Cross Country Story #1

Endless winter over my foot.  Forty degrees and than incessant chill wind again today.  The leaves are not even sprouting on the trees yet, and that’s usually a mid March thing around here. I would have toughed it out if I still didn’t have a cold, but I called it a day after an hour or so.

So, rather than working or researching, which I should be doing, I wanted to post one of my little stories from my cross country trip from last year (something I’ve been meaning to do for a long time, but who has the time?).  It wasn’t a detecting trip, but I did do a little detecting along the way.

This is from 6/11/12, in Kokomo Indiana.  I had about 2 hours to detect while there, and found a map online from 1877.  Below is the section I found interesting, due to the “Normal School” (whatever that means).  Old schools always seem a reasonable place to start.

But what’s there now?  Here’s the GE of the block that school was on.

Sweet! A parking lot.  Its either public property, or close enough, I imagine, and there are plenty of grassy areas.  I figured it would be hunted out, but it was worth a shot.

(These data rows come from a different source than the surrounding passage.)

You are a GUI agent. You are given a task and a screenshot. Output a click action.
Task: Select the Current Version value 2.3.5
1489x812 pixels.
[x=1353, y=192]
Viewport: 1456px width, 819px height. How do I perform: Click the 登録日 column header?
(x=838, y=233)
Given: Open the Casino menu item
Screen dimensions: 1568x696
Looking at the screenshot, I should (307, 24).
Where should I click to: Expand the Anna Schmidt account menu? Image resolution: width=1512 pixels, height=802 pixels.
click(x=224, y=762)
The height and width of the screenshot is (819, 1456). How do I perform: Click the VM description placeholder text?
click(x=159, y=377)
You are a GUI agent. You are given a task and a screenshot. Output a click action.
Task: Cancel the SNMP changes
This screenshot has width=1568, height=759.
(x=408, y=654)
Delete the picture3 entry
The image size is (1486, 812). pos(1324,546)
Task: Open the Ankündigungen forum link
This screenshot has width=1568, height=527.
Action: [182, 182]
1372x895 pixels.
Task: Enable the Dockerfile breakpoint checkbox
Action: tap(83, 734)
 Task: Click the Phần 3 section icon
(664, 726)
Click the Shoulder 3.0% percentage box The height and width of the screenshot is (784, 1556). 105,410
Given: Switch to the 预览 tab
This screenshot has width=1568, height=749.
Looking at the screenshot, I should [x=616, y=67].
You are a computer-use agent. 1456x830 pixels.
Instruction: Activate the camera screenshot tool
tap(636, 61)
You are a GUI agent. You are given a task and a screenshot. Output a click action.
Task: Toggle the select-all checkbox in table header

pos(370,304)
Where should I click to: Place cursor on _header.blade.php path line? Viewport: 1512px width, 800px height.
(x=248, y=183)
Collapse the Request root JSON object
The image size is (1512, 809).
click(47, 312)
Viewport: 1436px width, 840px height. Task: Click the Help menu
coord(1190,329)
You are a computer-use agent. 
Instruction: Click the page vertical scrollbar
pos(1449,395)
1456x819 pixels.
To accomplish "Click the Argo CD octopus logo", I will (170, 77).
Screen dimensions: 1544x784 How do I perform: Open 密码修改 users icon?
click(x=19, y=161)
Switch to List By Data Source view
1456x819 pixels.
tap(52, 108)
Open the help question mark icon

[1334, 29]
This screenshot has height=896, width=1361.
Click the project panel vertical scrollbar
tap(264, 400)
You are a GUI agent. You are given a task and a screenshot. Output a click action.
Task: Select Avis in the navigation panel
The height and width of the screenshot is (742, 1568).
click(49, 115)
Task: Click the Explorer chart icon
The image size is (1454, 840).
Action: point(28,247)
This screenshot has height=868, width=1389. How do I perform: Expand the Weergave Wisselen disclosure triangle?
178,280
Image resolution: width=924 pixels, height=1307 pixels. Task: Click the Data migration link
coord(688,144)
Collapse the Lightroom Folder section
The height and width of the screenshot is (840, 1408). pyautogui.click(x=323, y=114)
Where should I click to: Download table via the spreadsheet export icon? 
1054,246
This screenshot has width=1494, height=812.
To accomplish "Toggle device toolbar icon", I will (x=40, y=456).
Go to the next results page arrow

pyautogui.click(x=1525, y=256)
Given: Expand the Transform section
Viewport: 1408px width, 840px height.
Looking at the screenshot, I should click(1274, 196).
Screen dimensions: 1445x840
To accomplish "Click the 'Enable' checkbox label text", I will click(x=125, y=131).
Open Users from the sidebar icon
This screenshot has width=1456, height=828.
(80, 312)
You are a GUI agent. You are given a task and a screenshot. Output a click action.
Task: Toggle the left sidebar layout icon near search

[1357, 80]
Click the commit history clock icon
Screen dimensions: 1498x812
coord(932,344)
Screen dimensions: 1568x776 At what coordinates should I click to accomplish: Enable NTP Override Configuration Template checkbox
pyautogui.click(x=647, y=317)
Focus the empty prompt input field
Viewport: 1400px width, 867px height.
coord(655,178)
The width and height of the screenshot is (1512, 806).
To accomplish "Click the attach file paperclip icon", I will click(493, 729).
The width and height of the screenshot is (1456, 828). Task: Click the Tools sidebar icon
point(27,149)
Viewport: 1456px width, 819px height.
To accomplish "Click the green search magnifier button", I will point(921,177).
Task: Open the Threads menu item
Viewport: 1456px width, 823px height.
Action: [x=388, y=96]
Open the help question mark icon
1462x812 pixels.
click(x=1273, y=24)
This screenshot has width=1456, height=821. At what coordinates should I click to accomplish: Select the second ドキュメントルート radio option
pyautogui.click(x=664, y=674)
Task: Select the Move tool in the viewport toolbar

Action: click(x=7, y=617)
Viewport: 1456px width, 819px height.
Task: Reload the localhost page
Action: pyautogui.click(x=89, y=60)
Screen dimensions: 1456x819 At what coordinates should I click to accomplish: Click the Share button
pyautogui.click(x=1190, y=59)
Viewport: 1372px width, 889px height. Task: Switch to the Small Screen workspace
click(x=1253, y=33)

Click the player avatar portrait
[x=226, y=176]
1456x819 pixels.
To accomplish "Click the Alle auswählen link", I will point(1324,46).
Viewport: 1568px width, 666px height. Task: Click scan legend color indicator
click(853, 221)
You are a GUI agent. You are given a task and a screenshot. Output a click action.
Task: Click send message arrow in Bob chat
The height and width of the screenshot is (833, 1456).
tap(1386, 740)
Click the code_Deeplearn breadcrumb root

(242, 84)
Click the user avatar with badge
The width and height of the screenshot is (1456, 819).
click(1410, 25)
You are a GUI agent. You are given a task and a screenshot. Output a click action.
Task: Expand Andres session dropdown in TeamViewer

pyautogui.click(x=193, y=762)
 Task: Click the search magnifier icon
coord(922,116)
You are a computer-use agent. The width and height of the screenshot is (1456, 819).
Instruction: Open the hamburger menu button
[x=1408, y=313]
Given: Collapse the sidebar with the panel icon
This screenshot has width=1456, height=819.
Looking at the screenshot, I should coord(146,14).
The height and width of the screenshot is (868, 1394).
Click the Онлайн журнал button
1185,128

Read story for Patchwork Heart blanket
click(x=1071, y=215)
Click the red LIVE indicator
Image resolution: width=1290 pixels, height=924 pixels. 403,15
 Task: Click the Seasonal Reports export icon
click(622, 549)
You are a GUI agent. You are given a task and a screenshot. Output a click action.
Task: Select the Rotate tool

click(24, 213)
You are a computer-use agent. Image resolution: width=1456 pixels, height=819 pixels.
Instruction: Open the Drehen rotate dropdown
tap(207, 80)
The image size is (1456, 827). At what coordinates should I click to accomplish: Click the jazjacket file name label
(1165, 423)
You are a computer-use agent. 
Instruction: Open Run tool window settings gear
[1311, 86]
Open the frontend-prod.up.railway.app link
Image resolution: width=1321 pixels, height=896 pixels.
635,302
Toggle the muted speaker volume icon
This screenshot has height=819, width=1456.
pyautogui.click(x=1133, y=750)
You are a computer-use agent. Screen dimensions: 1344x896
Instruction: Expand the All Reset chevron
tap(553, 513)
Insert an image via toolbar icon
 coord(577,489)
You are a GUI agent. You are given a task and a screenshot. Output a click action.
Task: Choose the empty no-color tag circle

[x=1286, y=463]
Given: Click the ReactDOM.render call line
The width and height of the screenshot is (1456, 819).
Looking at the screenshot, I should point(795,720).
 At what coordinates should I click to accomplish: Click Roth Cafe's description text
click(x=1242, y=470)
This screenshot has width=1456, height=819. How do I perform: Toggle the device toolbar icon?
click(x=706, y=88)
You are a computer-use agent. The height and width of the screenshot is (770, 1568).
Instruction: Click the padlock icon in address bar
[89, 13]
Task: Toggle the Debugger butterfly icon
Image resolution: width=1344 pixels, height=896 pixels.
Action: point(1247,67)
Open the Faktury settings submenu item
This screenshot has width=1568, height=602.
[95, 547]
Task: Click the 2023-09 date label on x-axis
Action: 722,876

And it was mostly hunted out, but I did score a 1939 merc and a couple of wheaties for my trouble, on the west side.  In two hours, I didn’t cover much more than that.  There just as easily could have been a seated there, given the age of the block.  Maybe there is.

Its really hard to drive into a town you know nothing about, and find a place that might have silver, much less find one (I failed in a previous town in Ohio the day before, tho I did get some deep wheaties there), so that was cool.  Add Indiana to the list of states I’ve found silver in.

So, that’s that.  If you can’t find silver, you can still write about finding it in the past, and in any case, certainly better than yesterday’s train wreck (and yeah, we prolly need to reinstate the morning edit).  There are three or four more installments to this series; hopefully I’ll find the time to do them in the next 10 years.

2 thoughts on “Cross Country Story #1

  1. A “Normal School” was an institute to train high school kids to be teachers. My Alma Mater started as a Normal school, why they let me in, will never know. 🙂 Don’t reinstate the morning edits please. I like the posts the way you first write them!

  2. And there were a lot of Normal schools, since there were schools every couple miles prior to the days of bussing and they needed lots of teachers. So a high percentage of schools were Normal. It is quite a feat to go in “cold” and pull silver. I doubt I could do it. I am still surprised when research pays off and I find stuff right where I thought it should be. If the ground ever thaws here, I have a bevy of sites researched, most on public land, where buildings once stood. Using Google Earth overlay technique from your tutorial, I should be able to hit those spots with a GPS and get the goods if there are any. Despite these being obscure sites, likely never hunted and the hours I spent properly prepping, I’ll still be shocked when one of them actually produces!